Chronic Kidney Disease Improvement in Research and Treatment Act of 2015 (S.598)

The Chronic Kidney Disease Improvement in Research and Treatment Act (S.598) is designed to protect the delivery of high-quality care for patients with kidney disease. Senators Ben Cardin (D-MD), Mike Crapo (R-ID) and Bill Nelson (D-FL) introduced the bill supporting improvements in the research, treatment and care of chronic kidney disease to benefit more than 636,000 Americans living with kidney failure. The legislation would:

Improve Care Coordination

Many individuals with kidney failure are also living with several comorbidities, such as diabetes and hypertension, which impacts their care and health outcomes. Traditional Medicare creates silos among the health care providers that make it difficult to coordinate treatments for these various conditions. Yet, as the Congress has already recognized, improving care coordination leads to better patient outcomes. The legislation seeks to incentivize improving the coordination of care in three ways:

  1. Providing Access to Medicare Advantage Plans. Under current law, individuals who develop kidney failure are not permitted to enroll in Medicare Advantage (MA) plans. However, the Medicare Payment Advisory Commission (MedPAC) has recommended that Congress eliminate the restriction against ESRD beneficiaries enrolling in MA plans to provide ESRD beneficiaries with the same freedom of choice and access to improved coordinated services as other Medicare-enrolled individuals.
  2. Making the Medicare Advantage Special Needs Plans (SNPs) Permanent. SNPs have shown how better coordination of care can improve patient outcomes. However, the annual need for reauthorization fails to provide the certainty needed to invest in maintaining ESRD SNPs. Permanently reauthorizing ESRD SNPs would ensure stability and protect patient access to these plans.
  3. Establishing a Voluntary Coordinated Care Program. The most direct way to improve care is to incentivize nephrologists, renal dialysis facilities, and providers of services to develop innovative coordinated care organizations that provide the full range of clinical and support services to patients receiving dialysis treatments. It is important that the structure of this program focuses on the savings achievable from non-dialysis-related services and includes market-based benchmarks to establish appropriate and meaningful incentives.
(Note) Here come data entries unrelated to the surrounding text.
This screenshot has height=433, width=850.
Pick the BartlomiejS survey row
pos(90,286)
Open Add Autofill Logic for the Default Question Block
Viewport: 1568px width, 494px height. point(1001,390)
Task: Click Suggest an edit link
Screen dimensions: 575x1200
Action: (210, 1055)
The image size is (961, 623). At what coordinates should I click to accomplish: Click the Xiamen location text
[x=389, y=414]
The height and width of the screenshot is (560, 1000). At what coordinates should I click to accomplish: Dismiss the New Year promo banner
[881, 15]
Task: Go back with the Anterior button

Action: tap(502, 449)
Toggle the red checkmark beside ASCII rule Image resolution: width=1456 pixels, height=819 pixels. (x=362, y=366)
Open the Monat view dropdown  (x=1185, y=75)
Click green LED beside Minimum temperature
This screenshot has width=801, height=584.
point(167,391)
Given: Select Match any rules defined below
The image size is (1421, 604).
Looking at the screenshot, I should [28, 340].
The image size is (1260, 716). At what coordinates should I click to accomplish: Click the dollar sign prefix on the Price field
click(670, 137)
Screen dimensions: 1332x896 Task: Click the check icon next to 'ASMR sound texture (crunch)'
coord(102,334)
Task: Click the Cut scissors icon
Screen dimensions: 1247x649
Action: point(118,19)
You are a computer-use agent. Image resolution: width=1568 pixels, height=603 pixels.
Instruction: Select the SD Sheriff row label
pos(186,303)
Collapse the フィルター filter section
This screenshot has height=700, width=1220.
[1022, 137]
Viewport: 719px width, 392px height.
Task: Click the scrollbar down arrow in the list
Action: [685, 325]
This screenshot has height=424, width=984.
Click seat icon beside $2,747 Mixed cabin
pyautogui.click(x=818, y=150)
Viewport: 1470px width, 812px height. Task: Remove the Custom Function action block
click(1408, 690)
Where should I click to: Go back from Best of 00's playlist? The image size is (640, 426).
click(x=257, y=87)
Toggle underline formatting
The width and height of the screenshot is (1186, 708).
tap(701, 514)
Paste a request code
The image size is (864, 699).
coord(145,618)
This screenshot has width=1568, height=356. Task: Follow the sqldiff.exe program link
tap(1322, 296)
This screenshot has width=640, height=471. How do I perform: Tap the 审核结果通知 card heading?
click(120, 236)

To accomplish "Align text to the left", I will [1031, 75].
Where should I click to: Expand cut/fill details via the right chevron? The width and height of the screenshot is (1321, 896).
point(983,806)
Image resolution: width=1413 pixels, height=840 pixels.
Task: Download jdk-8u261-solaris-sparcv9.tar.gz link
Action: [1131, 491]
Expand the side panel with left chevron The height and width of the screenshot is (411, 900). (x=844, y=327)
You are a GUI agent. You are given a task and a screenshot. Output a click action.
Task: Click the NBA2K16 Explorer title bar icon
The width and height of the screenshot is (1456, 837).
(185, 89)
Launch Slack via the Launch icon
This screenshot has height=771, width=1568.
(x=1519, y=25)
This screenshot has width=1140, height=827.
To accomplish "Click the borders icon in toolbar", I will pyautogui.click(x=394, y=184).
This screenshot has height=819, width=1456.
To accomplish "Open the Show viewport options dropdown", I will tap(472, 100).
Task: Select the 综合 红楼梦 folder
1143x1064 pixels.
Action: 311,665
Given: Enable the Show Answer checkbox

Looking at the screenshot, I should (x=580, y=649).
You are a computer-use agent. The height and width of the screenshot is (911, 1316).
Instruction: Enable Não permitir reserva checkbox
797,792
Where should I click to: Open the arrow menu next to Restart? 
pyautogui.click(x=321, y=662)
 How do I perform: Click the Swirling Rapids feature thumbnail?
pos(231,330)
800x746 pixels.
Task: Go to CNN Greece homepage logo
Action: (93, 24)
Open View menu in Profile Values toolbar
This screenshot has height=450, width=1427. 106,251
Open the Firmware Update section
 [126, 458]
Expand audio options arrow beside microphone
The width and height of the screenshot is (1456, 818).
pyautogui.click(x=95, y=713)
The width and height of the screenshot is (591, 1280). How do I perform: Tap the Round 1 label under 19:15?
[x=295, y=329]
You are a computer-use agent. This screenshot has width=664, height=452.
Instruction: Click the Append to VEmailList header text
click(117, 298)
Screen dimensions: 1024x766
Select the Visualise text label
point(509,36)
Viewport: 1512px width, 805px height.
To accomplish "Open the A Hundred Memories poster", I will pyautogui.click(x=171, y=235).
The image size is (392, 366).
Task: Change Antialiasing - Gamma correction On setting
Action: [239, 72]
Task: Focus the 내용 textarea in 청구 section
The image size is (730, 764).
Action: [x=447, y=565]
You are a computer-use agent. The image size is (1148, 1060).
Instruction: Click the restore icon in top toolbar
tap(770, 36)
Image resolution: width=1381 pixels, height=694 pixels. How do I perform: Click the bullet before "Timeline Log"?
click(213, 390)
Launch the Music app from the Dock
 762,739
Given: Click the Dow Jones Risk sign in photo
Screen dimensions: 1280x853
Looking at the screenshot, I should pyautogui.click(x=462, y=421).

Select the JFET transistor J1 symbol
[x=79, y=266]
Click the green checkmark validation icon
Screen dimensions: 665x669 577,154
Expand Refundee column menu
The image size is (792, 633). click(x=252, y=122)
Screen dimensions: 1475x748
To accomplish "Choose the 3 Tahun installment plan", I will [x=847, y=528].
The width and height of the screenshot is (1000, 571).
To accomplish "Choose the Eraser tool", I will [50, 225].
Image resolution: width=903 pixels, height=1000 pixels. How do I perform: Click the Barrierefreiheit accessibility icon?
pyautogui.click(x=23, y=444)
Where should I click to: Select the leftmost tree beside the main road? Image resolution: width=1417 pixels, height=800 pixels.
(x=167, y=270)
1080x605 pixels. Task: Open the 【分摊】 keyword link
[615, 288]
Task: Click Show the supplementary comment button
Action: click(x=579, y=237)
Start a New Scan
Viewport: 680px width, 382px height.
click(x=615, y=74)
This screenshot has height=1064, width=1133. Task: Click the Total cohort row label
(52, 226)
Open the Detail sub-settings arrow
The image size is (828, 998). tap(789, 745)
Promote Patient Access and Choice

Like other Medicare beneficiaries, patients living with kidney failure should have access to preventive services and treatment options, as well as be allowed to maintain their existing insurance even after diagnosed with kidney failure. The legislation seeks to promote expanded patient access to kidney disease education programs and home dialysis treatment options through telemedicine, as well as create incentives for nephrologists and other dialysis health care professionals to work in underserved rural or urban areas. It also would establish renal dialysis facilities as a cost-effective alternative to hospital outpatient departments for individuals diagnosed with acute kidney injury.

Expand Research and Enhance Coordination

KCP supports improving the understanding of chronic kidney disease (CKD) through expanded research and coordination. The legislation seeks to expand and enhance the current research efforts related to Chronic Kidney Disease. First, it would require the GAO to assess the adequacy of federal funding for CKD research relative to the expenditures for CKD care and identifying gaps in research. Second, it would require improved coordination among the various federal agencies conducting CKD research by requiring the development of a strategic plan. Third, it would require the Secretary to conduct a study to better understand the progression of kidney disease and treatment of kidney failure in minority populations. Lastly, it would require the Secretary of Health and Human Services conduct a report on any disincentives in the Medicare payment systems that create barriers to kidney transplants.

Create Economic Stability

The average Medicare margins for dialysis facilities remains negative, despite the successful rollout of the ESRD Prospective Payment System (PPS) in 2011. There are a series of technical fixes that if made would help to better align the payment rates with the cost of providing care. The legislation would require the Secretary to make these corrections to the PPS.